═════ DOCUMENT SECTION

A peek into a possible future of Python in the browser
My Python code was too slow, so I made it faster with Python. For some definition of “Python”.
I spent last week in the gorgeous Aosta Valley with Antonio Cuni from Anaconda (middle) and Hood Chatham from Cloudflare (left). I was the only one without a Ph.D. degree, but they were both kind enough to act as if they didn’t notice. We managed to get SPy to run in the Web browser, unbreak Pyodide on iOS, as well as make a SPy-accelerated demo with Pyodide. But let’s start at the beginning.
Looking back
Eleven years ago Gary Bernhardt gave an influential talk at PyCon US called The Birth & Death of JavaScript. The Web platform is shaping up to be just as powerful as Gary’s vision in 2014. WebAssembly exceptions and garbage collection are generally available, JavaScript Promise Integration is close as well. I feel like we’re on the verge of true programming language democracy on the Web.

══════════
═════ RECORD EXTRACTS

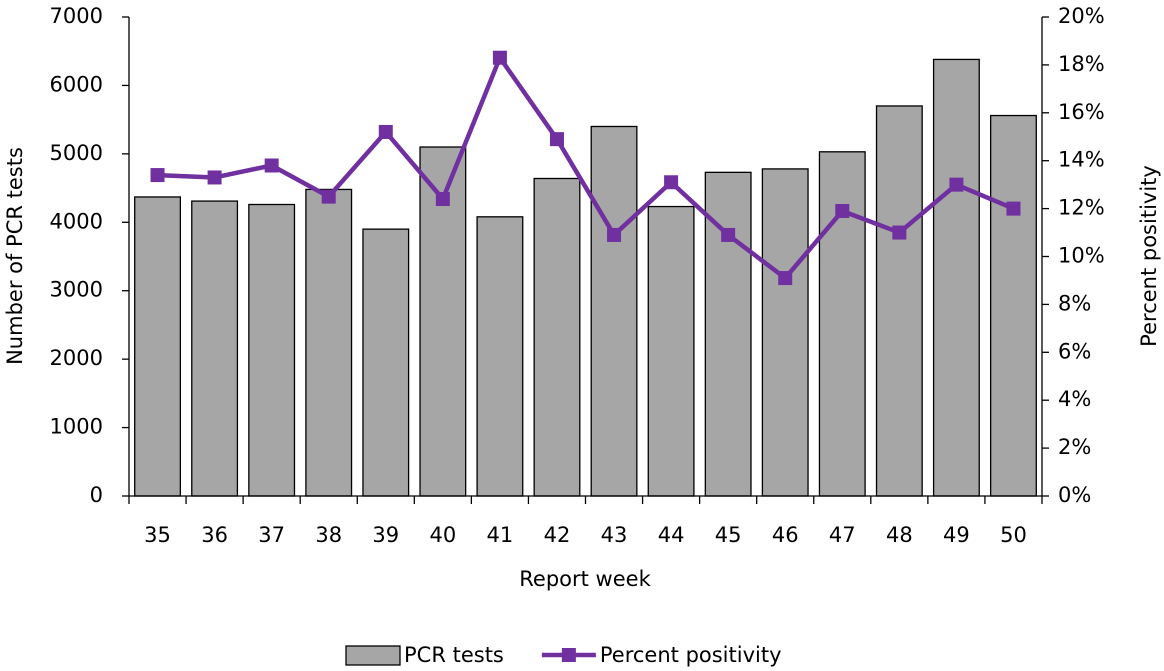 Image resolution: width=1164 pixels, height=671 pixels. Describe the element at coordinates (585, 579) in the screenshot. I see `x-axis-title: Report week` at that location.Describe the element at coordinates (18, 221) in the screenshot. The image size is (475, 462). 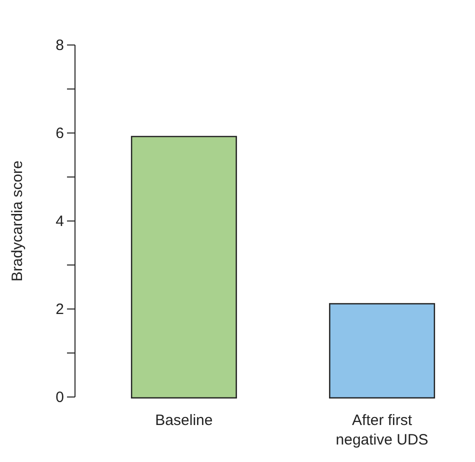
I see `y-axis-title: Bradycardia score` at that location.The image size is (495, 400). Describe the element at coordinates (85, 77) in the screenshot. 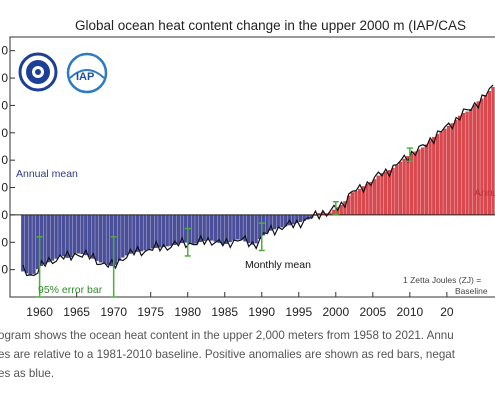

I see `svg-text: IAP` at that location.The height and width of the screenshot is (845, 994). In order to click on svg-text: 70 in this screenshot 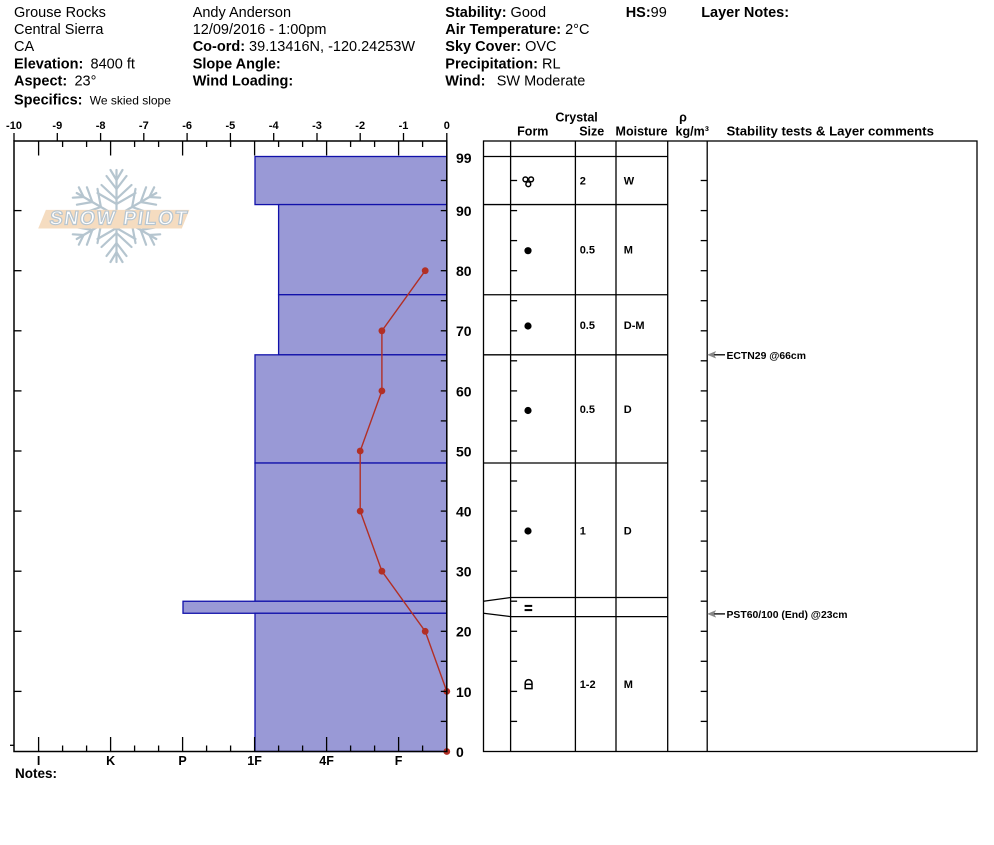, I will do `click(464, 331)`.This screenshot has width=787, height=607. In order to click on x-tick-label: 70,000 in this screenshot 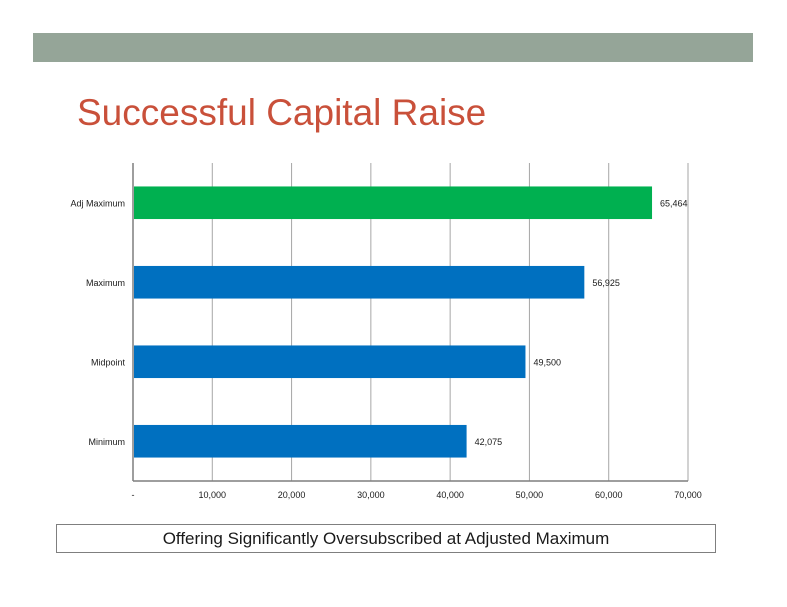, I will do `click(688, 495)`.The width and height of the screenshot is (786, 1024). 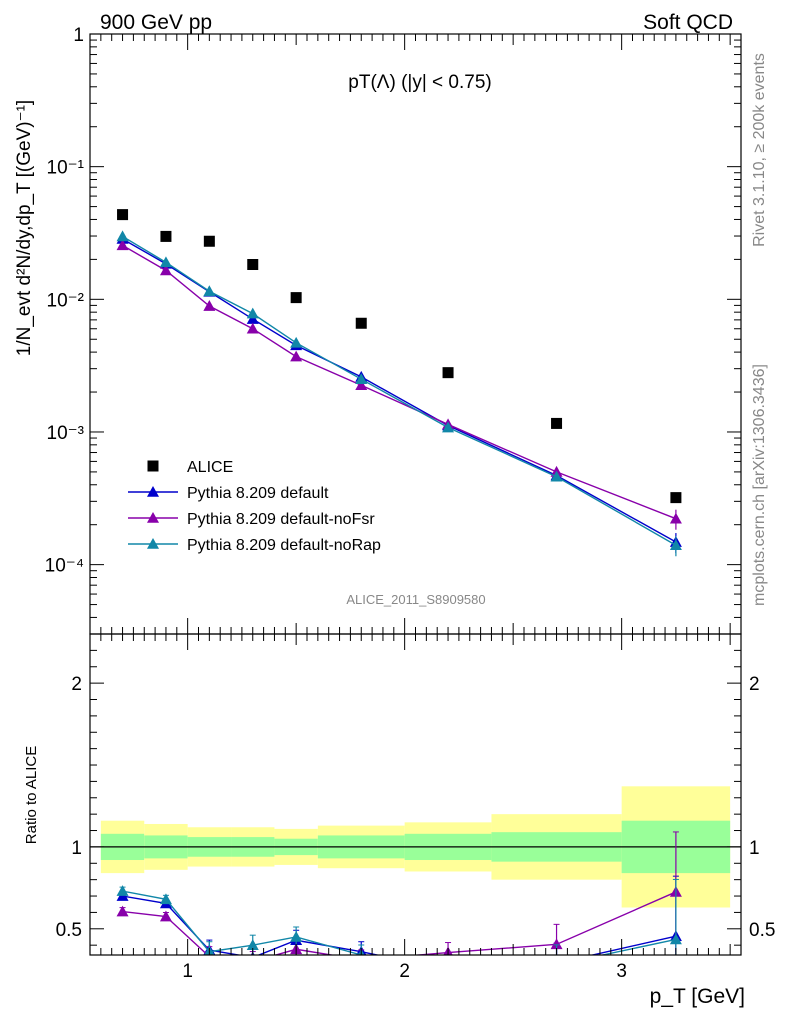 What do you see at coordinates (76, 684) in the screenshot?
I see `ratio-y-tick-label: 2` at bounding box center [76, 684].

══════════

EXERCISES TO COMPLETE.
[1] According to the post on Python in the browser, what was the title of the talk Gary Bernhardt gave at PyCon US eleven years ago?
[2] Quote the post on Python in the browser word for word, starting at "Looking back" and ending at "on the Web.".
The items have no connection to the post on Python in the browser.

RESPONSES PER TASK.
[1] The Birth & Death of JavaScript.

[2]
Looking back
Eleven years ago Gary Bernhardt gave an influential talk at PyCon US called The Birth & Death of JavaScript. The Web platform is shaping up to be just as powerful as Gary’s vision in 2014. WebAssembly exceptions and garbage collection are generally available, JavaScript Promise Integration is close as well. I feel like we’re on the verge of true programming language democracy on the Web.